### EXERCISE
Reproduce exactly the lines below from the one containing "Task: Open quantity" through the one containing "This screenshot has width=1102, height=676.", including both, and nothing else.

### DATA SHOWN
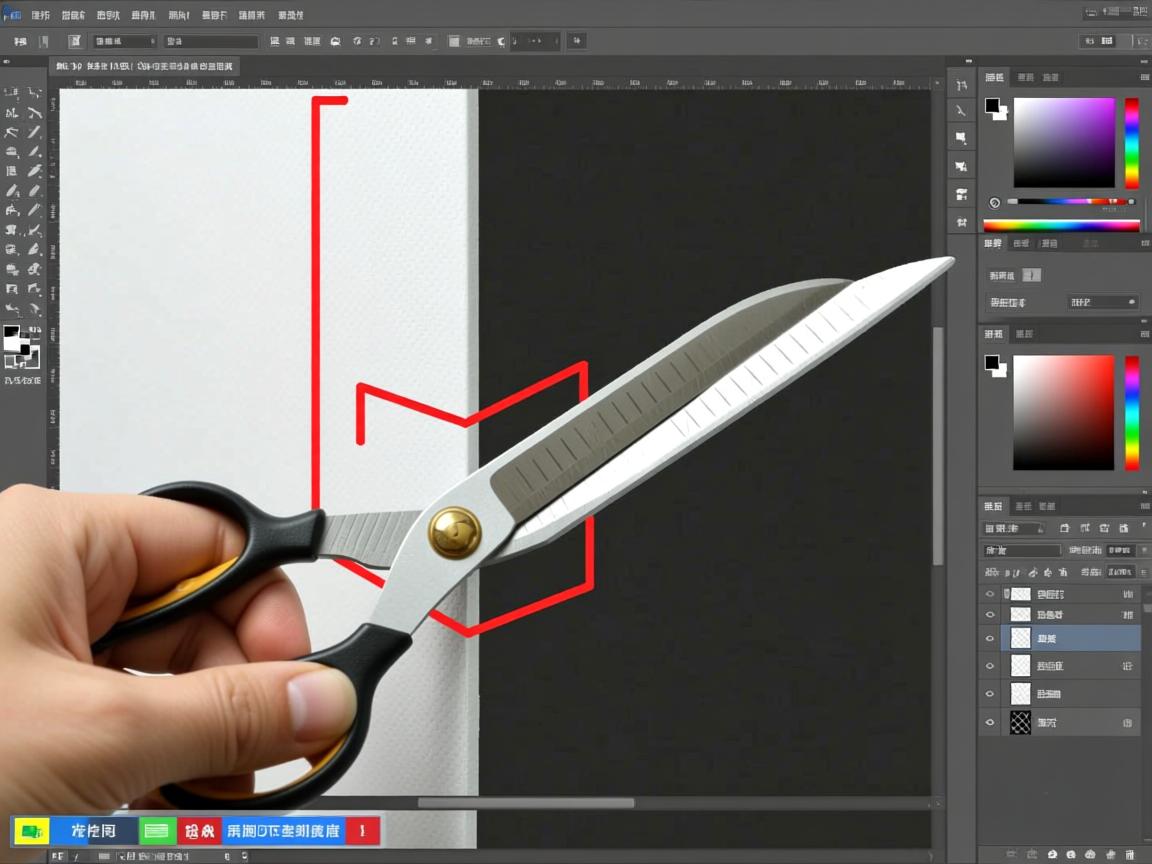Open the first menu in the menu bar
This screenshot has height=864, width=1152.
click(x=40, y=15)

--

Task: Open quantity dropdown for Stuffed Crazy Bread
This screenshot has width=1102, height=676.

...

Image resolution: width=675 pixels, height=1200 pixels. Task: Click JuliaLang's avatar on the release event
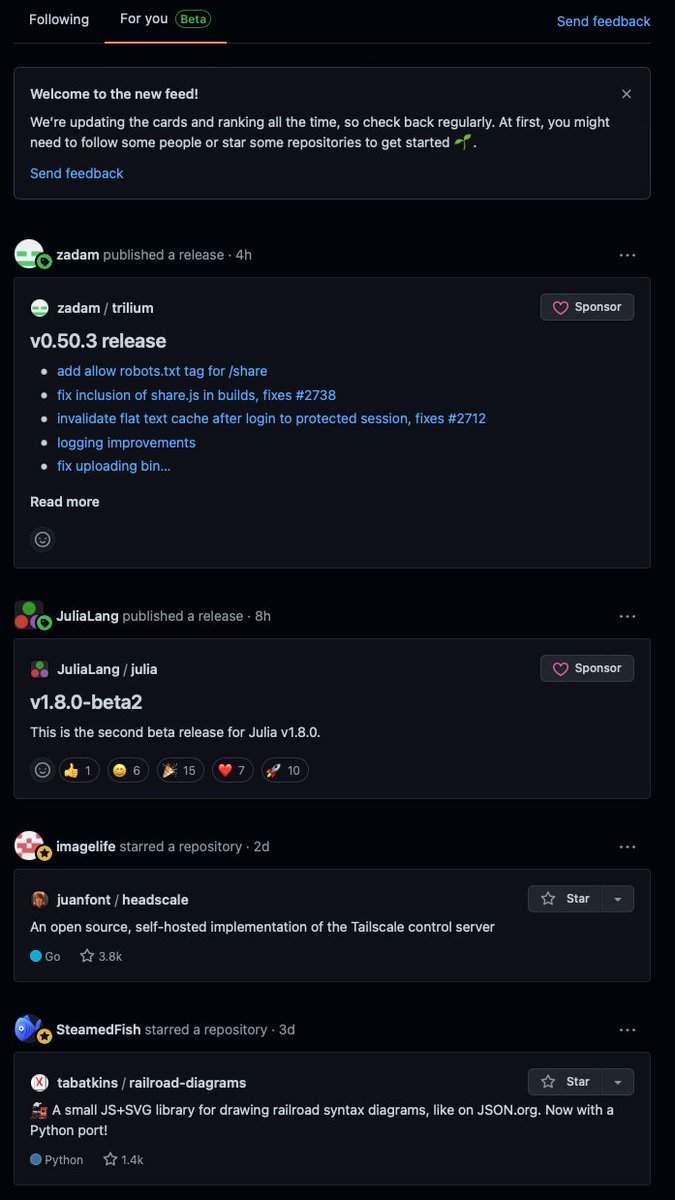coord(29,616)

### RESULT OF THIS EXERCISE
Task: Open quantity dropdown for Stuffed Crazy Bread
This screenshot has width=1102, height=676.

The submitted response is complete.